• _Что нужно сделать_
(a) Определите, согласуются ли с отрывком о гражданской войне утверждения (i) «Автор лично находился на месте описываемых событий», (ii) «Автор считает живые свидетельства тенденциозными и противоречивыми» и (iii) «Автор читал полные комплекты сибирских газет того времени». Для каждого ответьте «да» или «нет» и приведите решающие слова отрывка в точной цитате.
(b) Выпишите из отрывка о гражданской войне все названия ролей, упомянутые в предложении, которое начинается словами «Я должен выступать».
(c) Продублируйте без изменений отрезок отрывка о гражданской войне от слов «В истории гражданской» до слов «сама организация переворота.» включительно.

• _Фрагмент документа_
В истории гражданской войны пока в значительной степени, к сожалению, приходится заниматься еще анализом отдельных фактов. По многим вопросам, как мы увидим, возможны лишь предположительные ответы: так обстоит, напр., дело с омским переворотом 18 ноября. Ясна обстановка «заговора», силы, которые действуют, но далеко не отчетлива еще сама организация переворота.

Мои «неточности» будут отчасти вытекать из того обстоятельства, что меня лично не было на месте действия, мною описываемого. Я должен выступать исключительно как историк, бытописатель, а не мемуарист, т. е. владея мертвым, а не живым восприятием. Правда, я пытался отчасти привлечь и непосредственных свидетелей путем бесед и выяснения спорных вопросов, которыми изобилует описываемая эпоха. Но живые свидетельства сами по себе и тенденциозны и противоречивы. Я пытался восполнить личные наблюдения чтением тогдашних сибирских газет, хотя бы их неполных комплектов. Повседневная печать при всех условиях так или иначе отражает обыденную жизнь. В газетах найдется материал, которого нет у мемуаристов и который не отражается в официальных документах эпохи, к тому же опубликованных в советской историографии довольно случайно и неполно.

• _Выдержка из данных_
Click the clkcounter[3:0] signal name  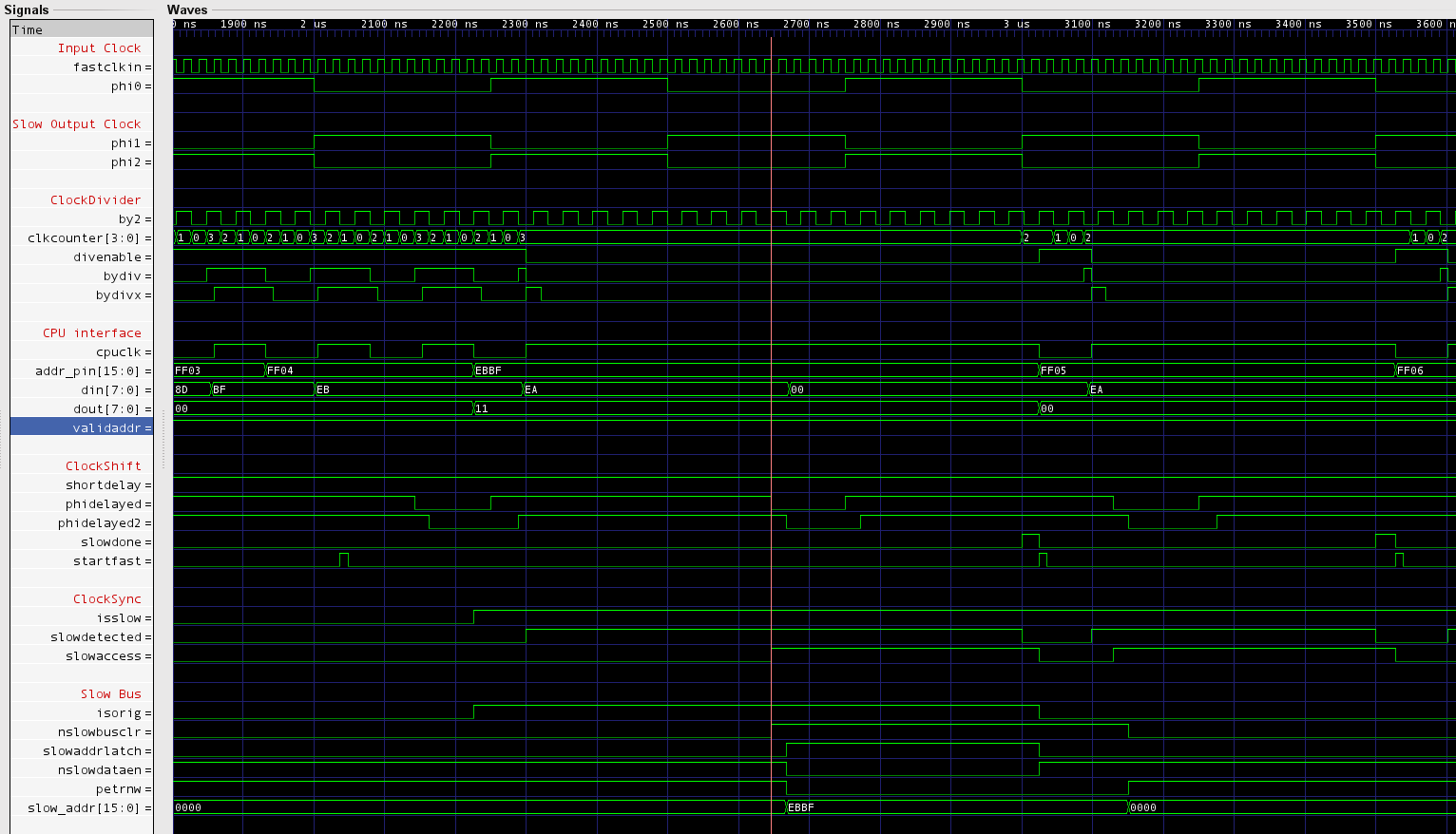click(85, 238)
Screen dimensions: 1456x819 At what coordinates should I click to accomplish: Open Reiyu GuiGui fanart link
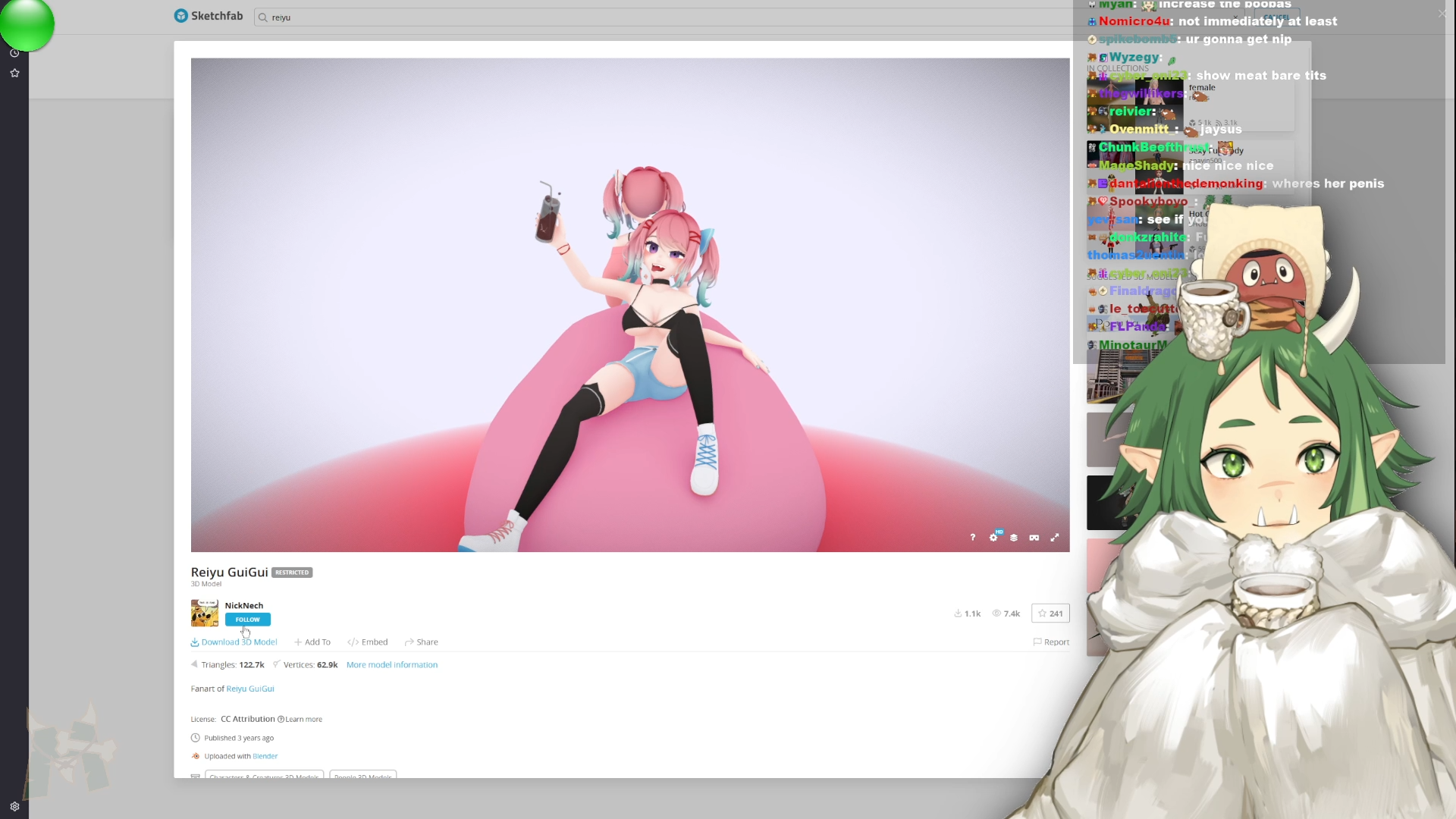point(250,689)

• _Список решений_
(a)
(i) Нет: «меня лично не было на месте действия, мною описываемого».
(ii) Да: «Но живые свидетельства сами по себе и тенденциозны и противоречивы».
(iii) Нет: «хотя бы их неполных комплектов».

(b) историк, бытописатель, мемуарист

(c)
В истории гражданской войны пока в значительной степени, к сожалению, приходится заниматься еще анализом отдельных фактов. По многим вопросам, как мы увидим, возможны лишь предположительные ответы: так обстоит, напр., дело с омским переворотом 18 ноября. Ясна обстановка «заговора», силы, которые действуют, но далеко не отчетлива еще сама организация переворота.